First, we explored the expression level of ir-lncRNAs between
non-responder ESCC patients and responder ESCC patients to investigate
the potential mechanism of radioresistance in ESCC after
chemoradiotherapy. We first screened 26 differentially expressed
ir-lncRNAs from the [152]GEO45670 dataset. The differential expression
of these lncRNAs indicates that ir-lncRNAs had played an important role
in the radioresistance of ESCC. Second, previous studies have shown
that lncRNAs achieve biological functions through a variety of target
genes, which may involve immune-related genes ([153]Wang Y. et al.,
2021).

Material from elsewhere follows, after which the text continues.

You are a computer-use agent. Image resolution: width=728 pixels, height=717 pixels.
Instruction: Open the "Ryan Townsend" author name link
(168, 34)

Therefore, we further explored the differential expression of
immune genes, which were not only differentially expressed in
esophageal cancer tissues with different response characteristics of
radiotherapy, but also correlated with the expression of immune
lncRNAs, and thus could be considered as target genes of ir-lncRNAs.
Third, differential co-expression analyses were performed to classify
ir-lncRNAs and immune genes, and the prognostic performance of
ir-lncRNAs were validated via single-pairing approach along with a 0 or
1 matrix by cyclical calculation. Fourth, we performed univariate
analysis combined with Lasso penalized regression to identify the
significant irlncRNA pairs. Next, multivariate regression was used to
identify ir-lncRNAs with independent effects. Fifth, the best model was
set up by calculating AUC value with ROC, where the best cut-off point
was applied to distinguish high- or low-risk groups of EPC patients.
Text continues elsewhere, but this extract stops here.